Lazy Gayle, Limp England and the Roaring Bear

West Indies won this rather pointless T20 by 21 runs.

England won the toss and elected to insert Windies. Six overs later, they might have been regretting that decision as the tourists had raced to 72. Universe Boss Chris Gayle and Evin Lewis taking Willey (tee hee), Root (ho ho), Raisin CurranT and Jordan to task.

Gayle ran himself out in a display of torpor unmatched since Absolutely’s brilliant sketch: Slob Squad – Nobody Move. He set off for a comfortable single, stopped, ambled away again, decelerated, and was out by a foot. Classic Gayle.

Lewis was fluent and occasionally violent, reaching a well-earned 50 at a strike rate around 200, and it was only when Liam Plunkett came on that he succumbed, caught by Joe Root at mid-off. Plunkett and Rashid, easily England’s best white-ball bowlers over the last two years, dragged it back brilliantly in the middle overs. Plunkett picked up three wickets, troubling all the batters with his pace and steep bounce, and Rashid bamboozled most with his googly. Plunkett on the Ashes plane?

Rashid scooped two in his final over to take top-bowler honours, prompting the most animated Bear this correspondent’s ever seen to crash into the studio and roar in the ball-by-baller’s face. Graceless, Bear, graceless.

Rovman Powell scored 28 useful runs as the overs ran out and, after a short break for heavy rain, Windies finished on 176-9. Thrillingly poised.

Kevin Pietersen reckons Jason Roy should be batting at 6 for England in Tests. Back in the real world, Roy slapped the first ball of the innings to point. Jerome Taylor the bowler, half-centurion Evin Lewis the catcher. Alex Hales played a mini-classic (TM Will Cockerell), smashing 43 off 17 and laying the foundation for what might have been a comfortable chase. Root and Morgan were both out tamely, however, Morgan in particular mesmerised by Narine.

While gimlet-eyed beauty Jos Buttler and Yogi Bairstow were together, England still had the game in their palms. But then Jos – as he does too often – got out having got in, skewing Kesrick Williams to Kieron Powell for an insufficient 30.

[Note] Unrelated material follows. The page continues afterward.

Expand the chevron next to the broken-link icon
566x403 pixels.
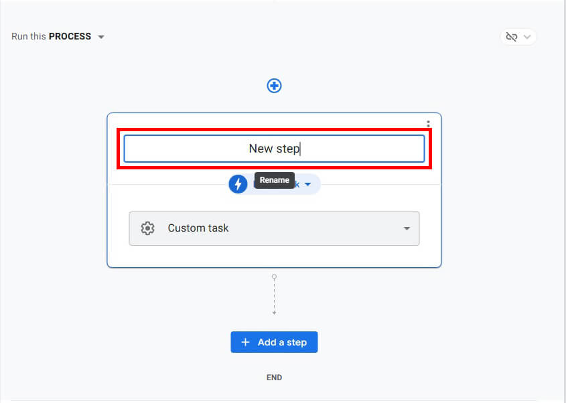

Rashid and Willey came and went before Yogi spooned one up, caught (a) in about three minds and (b) by sub Mohammad off Brathwaite’s bowling.

There was a late, flatter-to-decieve flurry from Plunkers and Jordan but the latter was caught at wide long-on off Williams. Captain Brathwaite bowled Plunkers to wrap the game up and the West Indies had their deserved win.

Looking forward to the ODI series – and like a man squeezing himself into a suitcase – I can hardly contain myself.